In the 10-D and 26-D versions of Superstring Theories, the extra dimensions are "rolled up" so that we don't observe them. This leads to speculations about using these dimensions for FTL travel. One could "unroll" a rolled-up dimension, use it to travel in a tachyonic mode, then roll it up. If dimensions in general can be rolled up, then it might be possible to roll up one of our three space dimensions, rapidly move to a new point in the rolled up dimension, then unroll it.

• Cosmic String Theories: These are galaxy-sized linear "discontinuities" in spacetime that are postulated to have formed during the Big Bang. According to some Cosmic String Theories, if these hypothetical cosmological discontinuities in spacetime pass each other fast enough, they can temporarily produce a time machine.

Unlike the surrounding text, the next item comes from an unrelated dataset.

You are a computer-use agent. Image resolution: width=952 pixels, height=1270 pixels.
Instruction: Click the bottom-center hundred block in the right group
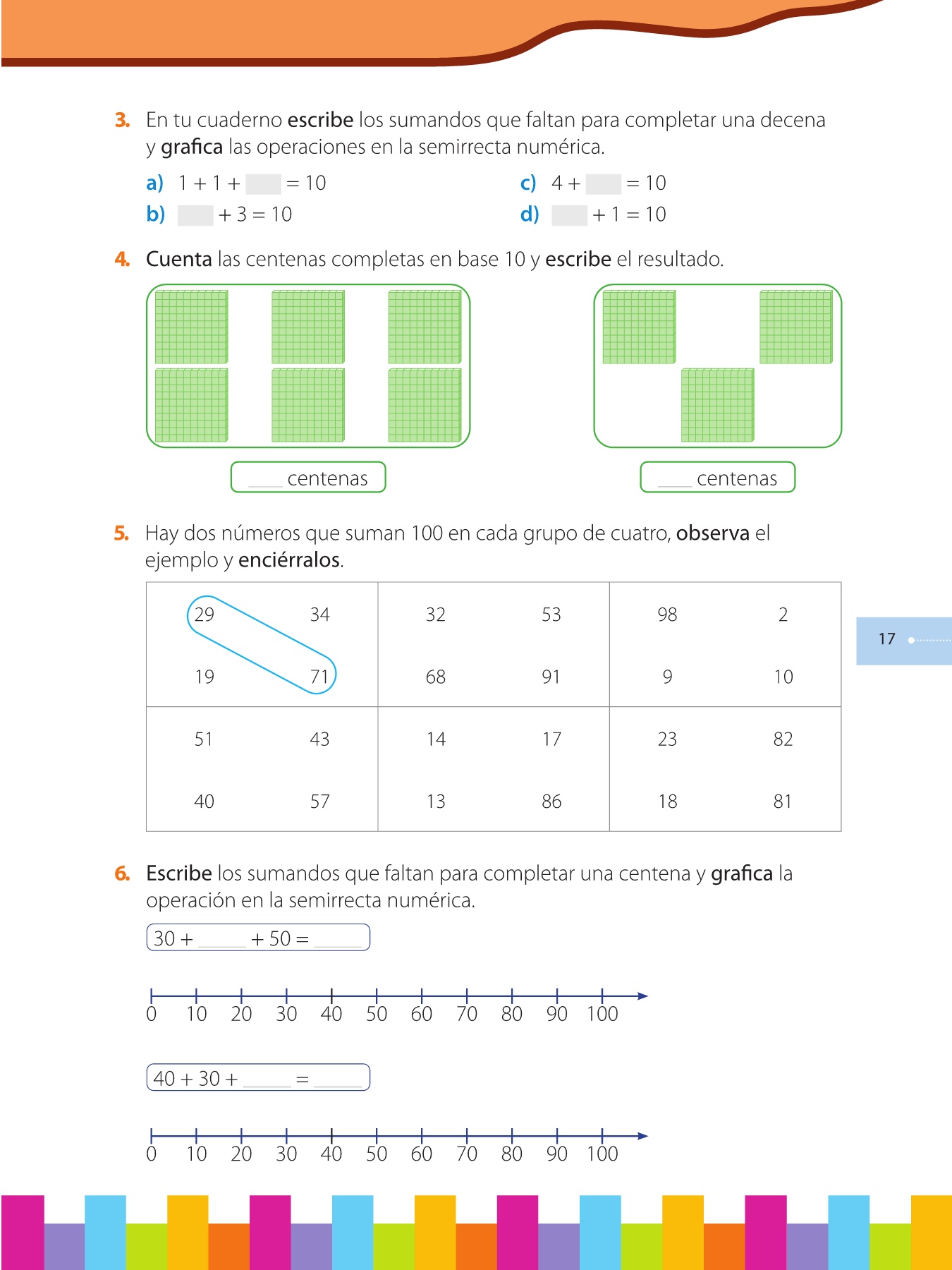717,405
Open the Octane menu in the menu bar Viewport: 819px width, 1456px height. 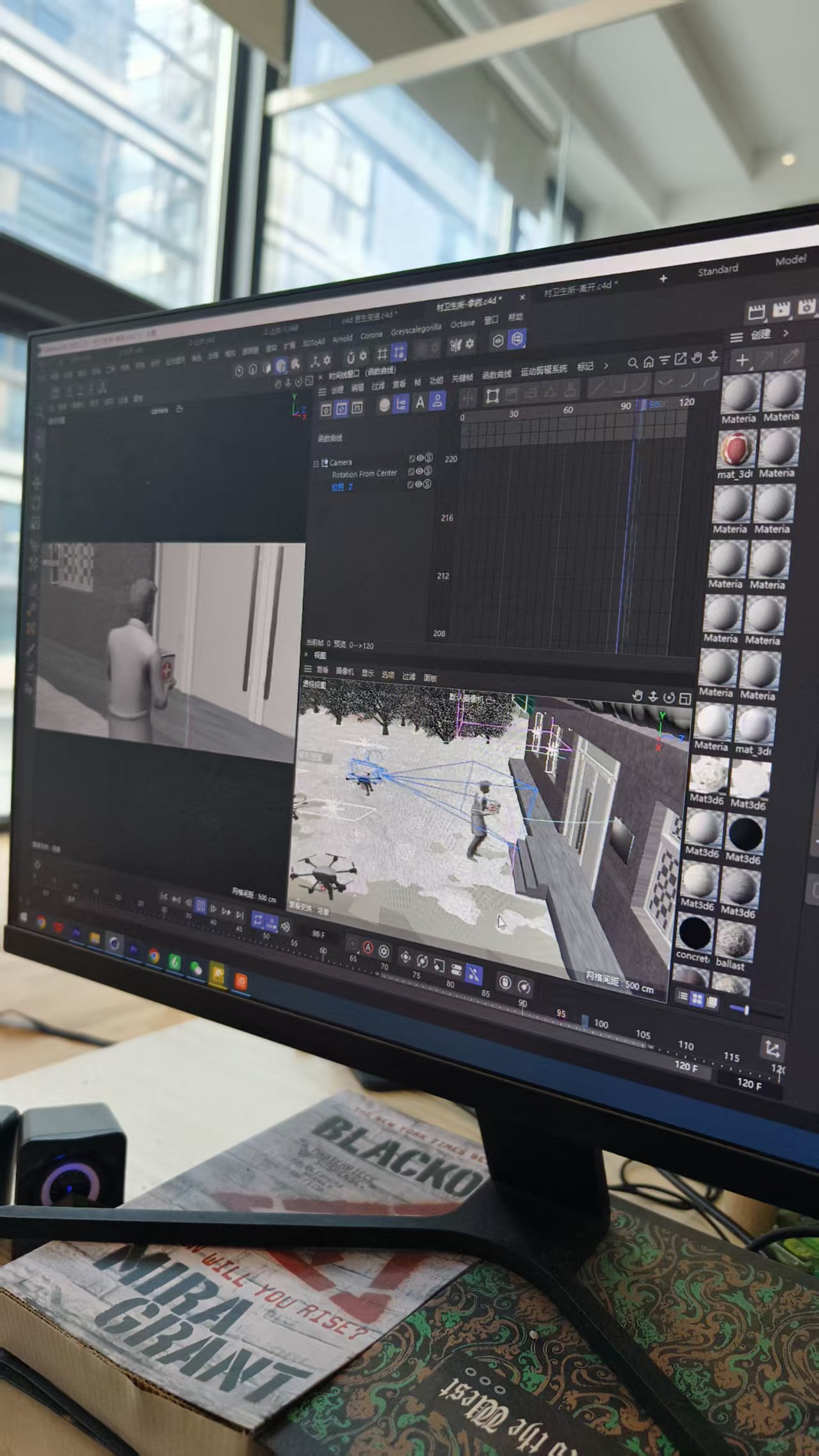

• Point Particles: According to the curved-space mathematics of the Einstein General Relativity Theory, black holes have a finite circumference, but zero radius and zero volume. One could say they are point particles. Electrons, muons, and quarks also seem to be point particles. For example, the radius of the electron must be less than 10-20 cm (10-10 the size of an atom) to agree with the g-factor measured on trapped individual electrons. How can a particle in 4-D spacetime have zero dimensions? Are point particles quantum black holes? And since these supposedly point particles have mass, spin, and charge, they should produce mathematical infinities—charge singularities and angular momentum singularities as well as mass singularities. Singularities are not allowed in the real world of Nature, so at what size are point particles no longer points?

Many relativists have pointed out that the ratio of the angular momentum to the magnetic field is the same for both the electron and the maximal Kerr-Newman solution to the Einstein General Relativity equations. Theorists have replaced the proton in a hydrogen atom with an equivalent Kerr-Newman source generated using the General Relativity equations, and calculated the hyperfine structure of the resultant atom. It agrees with experiments on real hydrogen atoms to ten places with the exception of an exact factor of 2. Do we need quantum gravity to understand elementary particles? Is Nature trying to tell us something?

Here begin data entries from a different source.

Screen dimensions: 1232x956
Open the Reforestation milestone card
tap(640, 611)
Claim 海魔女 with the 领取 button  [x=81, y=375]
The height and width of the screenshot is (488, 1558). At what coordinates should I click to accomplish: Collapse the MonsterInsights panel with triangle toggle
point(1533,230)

• Spin Space: Elementary particles have a property called spin. Although spin has some of the properties of classical angular momentum, it is not angular momentum. It is something else that leads to bizarre experimental results. Spin 1/2 particles, such as neutrinos, electrons, protons, and neutrons, are called fermions. Integer spin particles, such as photons and pions, are called bosons. Fermions seem to have a tendency to avoid each other, and obey a different statistical law than bosons, which seem have a tendency to clump together. The statistical laws for fermions and bosons are not only different from each other, but they are also different from the classical statistical laws that govern the toss of a coin or the motion of a ball in a roulette wheel. (A bosonic roulette ball would have an increased tendency to fall into the number 33 slot if it had been in that slot before.) There is something even stranger about spin 1/2 particles, however, that indicate that they live in a different "space" than we do. You have to turn them over twice to turn them over! Ultracold beams of polarized neutrons, which have spin 1/2 and a magnetic moment that allows you to manipulate them with magnetic fields, were split into two beams. One beam was rotated using magnetic fields and then interfered with the other beam. The neutrons had to be rotated 720 degrees through physical space before their spins were realigned in the original direction in order to cause interference. Is there such a thing as spin space? Is Nature trying to tell us something?

 

Experimental Evidence for FTL Phenomena

There are three areas where there is some experimental evidence that indicates the possible existence of FTL phenomena: the firm proof of the FTL quantum connectedness of widely separated "entangled" particles, the possible observation of tachyons in cosmic ray showers, and the probable measurement of an imaginary rest mass for neutrinos.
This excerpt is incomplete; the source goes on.